SHORT EXERCISE:
Rewrite everything from the line containing "Task: Click the Eliminar delete icon" down to the line containing "Action: coord(1021,425)", replacing "Task" with "Goal" and keeping every other character the same.

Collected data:
= = = =

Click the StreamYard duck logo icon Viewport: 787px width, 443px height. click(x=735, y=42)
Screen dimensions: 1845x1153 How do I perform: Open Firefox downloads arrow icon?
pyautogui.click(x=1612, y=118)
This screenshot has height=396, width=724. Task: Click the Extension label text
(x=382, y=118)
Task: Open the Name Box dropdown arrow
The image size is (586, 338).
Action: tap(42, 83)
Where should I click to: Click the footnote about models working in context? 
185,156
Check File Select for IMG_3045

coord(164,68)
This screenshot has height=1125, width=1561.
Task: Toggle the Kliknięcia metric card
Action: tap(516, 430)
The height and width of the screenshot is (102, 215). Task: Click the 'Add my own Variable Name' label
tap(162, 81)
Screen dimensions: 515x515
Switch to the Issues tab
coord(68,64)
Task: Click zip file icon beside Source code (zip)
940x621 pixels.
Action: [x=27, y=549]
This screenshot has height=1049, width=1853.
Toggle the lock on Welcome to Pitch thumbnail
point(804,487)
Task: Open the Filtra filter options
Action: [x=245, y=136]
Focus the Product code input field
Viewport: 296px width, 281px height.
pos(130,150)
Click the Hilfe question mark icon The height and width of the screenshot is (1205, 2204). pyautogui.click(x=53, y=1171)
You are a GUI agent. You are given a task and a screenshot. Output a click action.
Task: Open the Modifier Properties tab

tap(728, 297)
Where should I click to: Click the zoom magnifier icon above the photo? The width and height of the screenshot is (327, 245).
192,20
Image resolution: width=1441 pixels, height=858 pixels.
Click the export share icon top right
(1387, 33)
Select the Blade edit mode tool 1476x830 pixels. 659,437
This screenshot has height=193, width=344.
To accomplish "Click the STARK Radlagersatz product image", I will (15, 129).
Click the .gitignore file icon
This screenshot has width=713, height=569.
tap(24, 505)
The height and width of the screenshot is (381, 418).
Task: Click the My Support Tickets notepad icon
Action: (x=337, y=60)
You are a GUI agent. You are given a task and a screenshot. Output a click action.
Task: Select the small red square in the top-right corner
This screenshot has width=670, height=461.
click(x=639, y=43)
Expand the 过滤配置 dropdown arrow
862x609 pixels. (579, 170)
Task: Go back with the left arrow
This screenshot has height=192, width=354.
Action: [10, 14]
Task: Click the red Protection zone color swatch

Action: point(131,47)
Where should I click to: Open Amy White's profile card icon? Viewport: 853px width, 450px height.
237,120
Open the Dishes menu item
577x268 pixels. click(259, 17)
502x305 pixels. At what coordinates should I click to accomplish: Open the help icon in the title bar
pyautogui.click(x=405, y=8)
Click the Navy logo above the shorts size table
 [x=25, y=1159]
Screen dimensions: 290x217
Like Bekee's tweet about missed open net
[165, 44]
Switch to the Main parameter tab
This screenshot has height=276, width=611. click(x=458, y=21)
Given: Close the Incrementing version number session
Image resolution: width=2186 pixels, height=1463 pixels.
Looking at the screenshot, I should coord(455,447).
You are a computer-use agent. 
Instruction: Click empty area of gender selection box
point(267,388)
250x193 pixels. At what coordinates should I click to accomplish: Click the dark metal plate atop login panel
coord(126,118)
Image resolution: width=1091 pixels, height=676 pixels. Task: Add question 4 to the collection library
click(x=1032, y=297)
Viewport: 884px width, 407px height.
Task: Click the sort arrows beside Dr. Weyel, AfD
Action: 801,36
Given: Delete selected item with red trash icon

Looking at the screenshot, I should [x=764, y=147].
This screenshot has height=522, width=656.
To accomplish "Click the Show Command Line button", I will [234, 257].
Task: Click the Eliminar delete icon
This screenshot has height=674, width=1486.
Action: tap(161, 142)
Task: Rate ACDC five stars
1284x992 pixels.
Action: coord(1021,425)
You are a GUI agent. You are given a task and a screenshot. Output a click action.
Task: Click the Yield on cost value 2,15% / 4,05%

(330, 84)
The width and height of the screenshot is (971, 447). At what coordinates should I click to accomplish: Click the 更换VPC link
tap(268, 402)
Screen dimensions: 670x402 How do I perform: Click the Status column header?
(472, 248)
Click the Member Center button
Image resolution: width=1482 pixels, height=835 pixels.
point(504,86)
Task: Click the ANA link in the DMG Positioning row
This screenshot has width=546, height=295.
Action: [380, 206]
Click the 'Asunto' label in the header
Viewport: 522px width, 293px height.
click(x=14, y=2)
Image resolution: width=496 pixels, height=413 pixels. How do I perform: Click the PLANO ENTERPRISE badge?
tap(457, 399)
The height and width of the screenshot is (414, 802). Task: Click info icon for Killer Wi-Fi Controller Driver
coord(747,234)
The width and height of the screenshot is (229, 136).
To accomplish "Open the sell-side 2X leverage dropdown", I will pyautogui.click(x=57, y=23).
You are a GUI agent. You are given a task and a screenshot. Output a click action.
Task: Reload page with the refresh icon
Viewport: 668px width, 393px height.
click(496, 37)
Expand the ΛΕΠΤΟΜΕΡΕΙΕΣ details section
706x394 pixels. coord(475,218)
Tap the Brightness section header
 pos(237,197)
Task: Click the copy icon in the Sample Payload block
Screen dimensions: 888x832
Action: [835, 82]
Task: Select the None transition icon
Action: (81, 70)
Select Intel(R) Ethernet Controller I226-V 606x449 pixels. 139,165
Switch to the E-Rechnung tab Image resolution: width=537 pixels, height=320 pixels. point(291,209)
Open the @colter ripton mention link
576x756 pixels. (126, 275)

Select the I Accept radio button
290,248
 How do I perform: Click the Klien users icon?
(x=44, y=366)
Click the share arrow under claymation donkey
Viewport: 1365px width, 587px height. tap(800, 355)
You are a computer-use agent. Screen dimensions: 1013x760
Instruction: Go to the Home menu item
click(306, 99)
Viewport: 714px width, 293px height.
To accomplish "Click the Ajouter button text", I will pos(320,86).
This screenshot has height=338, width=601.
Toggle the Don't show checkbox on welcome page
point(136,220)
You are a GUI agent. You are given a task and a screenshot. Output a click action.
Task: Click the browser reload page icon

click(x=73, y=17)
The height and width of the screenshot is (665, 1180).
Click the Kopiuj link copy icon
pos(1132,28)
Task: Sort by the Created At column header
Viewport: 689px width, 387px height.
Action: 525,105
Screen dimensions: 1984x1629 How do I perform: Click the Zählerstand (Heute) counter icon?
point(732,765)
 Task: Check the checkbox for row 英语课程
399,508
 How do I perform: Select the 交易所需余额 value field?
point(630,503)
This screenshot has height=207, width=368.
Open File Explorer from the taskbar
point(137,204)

= = = =

THE REPLY:
Goal: Click the Eliminar delete icon
This screenshot has height=674, width=1486.
Action: tap(161, 142)
Goal: Rate ACDC five stars
1284x992 pixels.
Action: coord(1021,425)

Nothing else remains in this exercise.